BLBG: Gold May Climb as Drop to Six-Week Low Spurs Buying Interest
By Kim Kyoungwha
Dec. 22 (Bloomberg) -- Gold, little changed, may strengthen on speculation that the metal’s decline to the lowest level in more than six weeks is attracting some investors.
“After a price dip below $1,100 an ounce, some investors are flocking back to the market,” said Yu Kyung Kyu, a trader on the global derivatives team with Eugene Investment & Futures Co. in Seoul. “Trading is thin in a year-end mood and the market will be volatile in case of any strong upturn in the dollar.”
Gold for immediate delivery added as much as 0.4 percent to $1,097.42 an ounce and traded at $1,093.70 an ounce at 9:43 a.m. in Singapore. Gold for February delivery in New York slipped 0.2 percent to $1,094.30.
Bullion, which typically moves inversely to the dollar, has dropped 7.3 percent this month as the dollar gained 4.2 percent against a basket of six major global currencies. The dollar traded near the strongest level in more than a month against the yen and a three-month high against the euro before reports this week forecast to show an increase in U.S. personal spending and home sales.

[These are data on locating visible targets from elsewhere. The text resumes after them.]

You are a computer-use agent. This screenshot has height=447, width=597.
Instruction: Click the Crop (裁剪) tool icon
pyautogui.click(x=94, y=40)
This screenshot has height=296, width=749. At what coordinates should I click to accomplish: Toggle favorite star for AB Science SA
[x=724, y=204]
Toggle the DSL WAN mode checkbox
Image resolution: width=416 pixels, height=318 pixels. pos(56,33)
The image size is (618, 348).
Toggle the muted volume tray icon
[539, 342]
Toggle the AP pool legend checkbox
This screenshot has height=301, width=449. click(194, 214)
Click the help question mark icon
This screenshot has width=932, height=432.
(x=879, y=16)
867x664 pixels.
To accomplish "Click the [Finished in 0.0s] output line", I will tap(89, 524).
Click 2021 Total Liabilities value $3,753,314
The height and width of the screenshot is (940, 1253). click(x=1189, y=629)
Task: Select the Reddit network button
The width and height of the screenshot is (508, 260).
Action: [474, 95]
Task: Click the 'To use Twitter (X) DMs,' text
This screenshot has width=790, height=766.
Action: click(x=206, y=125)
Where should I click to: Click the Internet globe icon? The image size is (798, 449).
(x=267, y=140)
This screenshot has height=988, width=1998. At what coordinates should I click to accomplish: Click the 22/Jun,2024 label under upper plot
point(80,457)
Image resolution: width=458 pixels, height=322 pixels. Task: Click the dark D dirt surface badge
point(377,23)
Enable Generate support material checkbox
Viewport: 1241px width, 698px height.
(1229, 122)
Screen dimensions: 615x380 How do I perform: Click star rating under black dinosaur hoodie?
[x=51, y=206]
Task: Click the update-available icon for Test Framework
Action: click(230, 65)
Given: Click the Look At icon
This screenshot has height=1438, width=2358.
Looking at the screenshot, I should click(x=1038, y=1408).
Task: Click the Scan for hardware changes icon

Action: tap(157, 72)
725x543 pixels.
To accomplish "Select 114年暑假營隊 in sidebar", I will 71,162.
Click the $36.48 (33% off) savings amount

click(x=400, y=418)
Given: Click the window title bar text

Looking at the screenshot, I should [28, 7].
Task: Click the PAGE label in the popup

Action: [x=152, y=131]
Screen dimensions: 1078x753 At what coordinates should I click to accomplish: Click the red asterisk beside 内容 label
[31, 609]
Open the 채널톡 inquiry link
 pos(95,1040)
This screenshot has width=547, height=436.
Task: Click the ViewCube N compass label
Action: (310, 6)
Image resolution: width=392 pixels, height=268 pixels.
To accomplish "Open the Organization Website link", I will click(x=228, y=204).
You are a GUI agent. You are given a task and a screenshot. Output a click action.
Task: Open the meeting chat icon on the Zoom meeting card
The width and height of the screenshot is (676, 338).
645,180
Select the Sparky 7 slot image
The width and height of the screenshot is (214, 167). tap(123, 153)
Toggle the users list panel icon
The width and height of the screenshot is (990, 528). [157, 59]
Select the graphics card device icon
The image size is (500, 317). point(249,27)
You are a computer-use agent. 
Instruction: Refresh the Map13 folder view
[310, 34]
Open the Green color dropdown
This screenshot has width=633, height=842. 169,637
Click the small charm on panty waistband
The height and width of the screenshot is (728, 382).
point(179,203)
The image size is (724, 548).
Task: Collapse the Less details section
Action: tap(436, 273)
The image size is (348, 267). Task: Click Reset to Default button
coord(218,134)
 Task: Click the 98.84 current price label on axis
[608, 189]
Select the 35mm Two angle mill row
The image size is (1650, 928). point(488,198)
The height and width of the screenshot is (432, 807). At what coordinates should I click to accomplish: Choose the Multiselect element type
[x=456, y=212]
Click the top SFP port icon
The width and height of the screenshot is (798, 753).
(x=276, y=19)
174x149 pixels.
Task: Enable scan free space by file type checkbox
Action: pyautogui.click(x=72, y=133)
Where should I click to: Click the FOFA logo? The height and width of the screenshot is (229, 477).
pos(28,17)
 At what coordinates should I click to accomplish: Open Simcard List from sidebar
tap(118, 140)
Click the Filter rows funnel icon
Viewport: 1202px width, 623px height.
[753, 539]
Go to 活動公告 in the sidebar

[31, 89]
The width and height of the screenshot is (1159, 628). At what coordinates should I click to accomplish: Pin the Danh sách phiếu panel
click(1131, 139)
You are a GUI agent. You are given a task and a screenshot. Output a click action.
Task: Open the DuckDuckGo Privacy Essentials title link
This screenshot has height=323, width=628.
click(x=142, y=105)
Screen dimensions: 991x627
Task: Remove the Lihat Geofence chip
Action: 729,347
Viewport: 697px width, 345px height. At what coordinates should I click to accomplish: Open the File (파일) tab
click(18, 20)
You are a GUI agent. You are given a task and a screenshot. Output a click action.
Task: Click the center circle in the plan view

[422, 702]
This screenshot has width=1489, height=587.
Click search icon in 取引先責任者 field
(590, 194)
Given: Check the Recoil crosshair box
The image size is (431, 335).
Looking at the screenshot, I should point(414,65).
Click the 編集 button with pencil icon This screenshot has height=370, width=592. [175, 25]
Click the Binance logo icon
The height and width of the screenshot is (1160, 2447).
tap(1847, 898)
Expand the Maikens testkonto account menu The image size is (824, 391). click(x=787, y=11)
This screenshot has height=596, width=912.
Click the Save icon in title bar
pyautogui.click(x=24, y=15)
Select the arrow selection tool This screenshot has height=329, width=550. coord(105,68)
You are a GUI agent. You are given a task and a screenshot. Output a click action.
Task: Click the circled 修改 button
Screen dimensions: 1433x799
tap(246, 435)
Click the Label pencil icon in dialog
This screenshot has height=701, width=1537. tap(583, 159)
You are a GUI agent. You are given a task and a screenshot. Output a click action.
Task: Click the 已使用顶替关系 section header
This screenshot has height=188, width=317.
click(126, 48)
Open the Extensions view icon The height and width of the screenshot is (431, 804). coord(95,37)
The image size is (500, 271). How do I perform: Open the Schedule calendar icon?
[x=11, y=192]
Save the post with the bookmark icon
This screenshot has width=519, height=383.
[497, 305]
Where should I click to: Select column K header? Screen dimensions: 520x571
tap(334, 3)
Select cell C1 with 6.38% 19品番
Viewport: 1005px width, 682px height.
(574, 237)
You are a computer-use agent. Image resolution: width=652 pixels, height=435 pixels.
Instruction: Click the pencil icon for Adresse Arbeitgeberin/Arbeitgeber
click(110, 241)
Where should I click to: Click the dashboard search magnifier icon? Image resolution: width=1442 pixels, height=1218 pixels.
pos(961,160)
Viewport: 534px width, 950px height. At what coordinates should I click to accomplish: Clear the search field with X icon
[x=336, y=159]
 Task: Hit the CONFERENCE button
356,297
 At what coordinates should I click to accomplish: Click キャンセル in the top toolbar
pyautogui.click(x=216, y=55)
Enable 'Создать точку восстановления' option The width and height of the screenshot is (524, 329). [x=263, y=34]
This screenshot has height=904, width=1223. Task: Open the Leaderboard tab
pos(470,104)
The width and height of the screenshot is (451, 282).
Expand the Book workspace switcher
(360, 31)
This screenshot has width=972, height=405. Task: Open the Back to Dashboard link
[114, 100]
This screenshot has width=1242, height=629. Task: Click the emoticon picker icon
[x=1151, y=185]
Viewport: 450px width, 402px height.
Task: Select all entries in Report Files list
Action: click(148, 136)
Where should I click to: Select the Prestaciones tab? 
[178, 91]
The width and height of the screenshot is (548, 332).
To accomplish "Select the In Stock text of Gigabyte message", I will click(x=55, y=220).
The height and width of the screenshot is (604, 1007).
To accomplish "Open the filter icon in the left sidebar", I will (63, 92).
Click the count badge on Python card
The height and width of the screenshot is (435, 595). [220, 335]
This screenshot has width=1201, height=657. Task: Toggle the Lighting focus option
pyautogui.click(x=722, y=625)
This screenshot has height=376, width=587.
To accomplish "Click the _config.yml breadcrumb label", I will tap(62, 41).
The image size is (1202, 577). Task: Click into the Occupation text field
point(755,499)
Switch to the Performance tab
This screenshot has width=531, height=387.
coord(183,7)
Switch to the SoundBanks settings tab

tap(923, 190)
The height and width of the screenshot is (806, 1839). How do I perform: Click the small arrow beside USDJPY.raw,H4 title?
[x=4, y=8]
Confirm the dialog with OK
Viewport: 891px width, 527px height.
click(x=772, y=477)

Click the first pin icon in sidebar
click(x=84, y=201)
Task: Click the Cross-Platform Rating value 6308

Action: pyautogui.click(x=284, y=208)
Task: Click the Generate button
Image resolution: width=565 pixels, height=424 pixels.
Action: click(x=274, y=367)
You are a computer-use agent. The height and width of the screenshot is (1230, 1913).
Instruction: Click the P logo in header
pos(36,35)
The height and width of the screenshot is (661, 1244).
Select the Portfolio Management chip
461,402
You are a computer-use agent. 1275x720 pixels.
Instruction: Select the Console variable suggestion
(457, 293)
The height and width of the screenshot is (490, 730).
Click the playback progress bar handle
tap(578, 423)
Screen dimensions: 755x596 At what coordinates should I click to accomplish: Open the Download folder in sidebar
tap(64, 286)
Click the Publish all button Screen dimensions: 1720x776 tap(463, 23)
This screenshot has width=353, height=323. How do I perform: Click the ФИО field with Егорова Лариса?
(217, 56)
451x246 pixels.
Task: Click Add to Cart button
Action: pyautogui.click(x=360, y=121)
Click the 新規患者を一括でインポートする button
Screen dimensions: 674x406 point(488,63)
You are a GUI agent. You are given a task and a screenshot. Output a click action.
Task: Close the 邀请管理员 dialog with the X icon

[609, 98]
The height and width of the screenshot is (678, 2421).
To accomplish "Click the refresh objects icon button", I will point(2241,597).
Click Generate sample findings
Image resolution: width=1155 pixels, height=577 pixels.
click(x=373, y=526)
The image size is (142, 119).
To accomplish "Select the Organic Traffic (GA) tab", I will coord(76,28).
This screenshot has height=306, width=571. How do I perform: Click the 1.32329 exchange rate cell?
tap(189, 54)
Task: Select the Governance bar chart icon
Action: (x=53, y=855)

“We do not believe this fall is entirely due to movements in the dollar,” Eugen Weinberg, a senior analyst with Commerzbank AG, wrote in a report. “It is more likely that speculative interest in gold has increased. We now believe the probable year-end gold price will be around $1,050.”
Gold, up 24 percent this year, is headed for a ninth straight annual gain. Holdings in the SPDR Gold Trust, the biggest exchange-traded fund backed by the metal, increased 6.1 metric tons to 1,132.71 metric tons yesterday, its Web site showed. They climbed to a record 1,134 tons on June 1.
Among other precious metals, silver was little changed at $17.0275 an ounce. Platinum and palladium were also little changed at $1,416 an ounce and $363.25 an ounce respectively.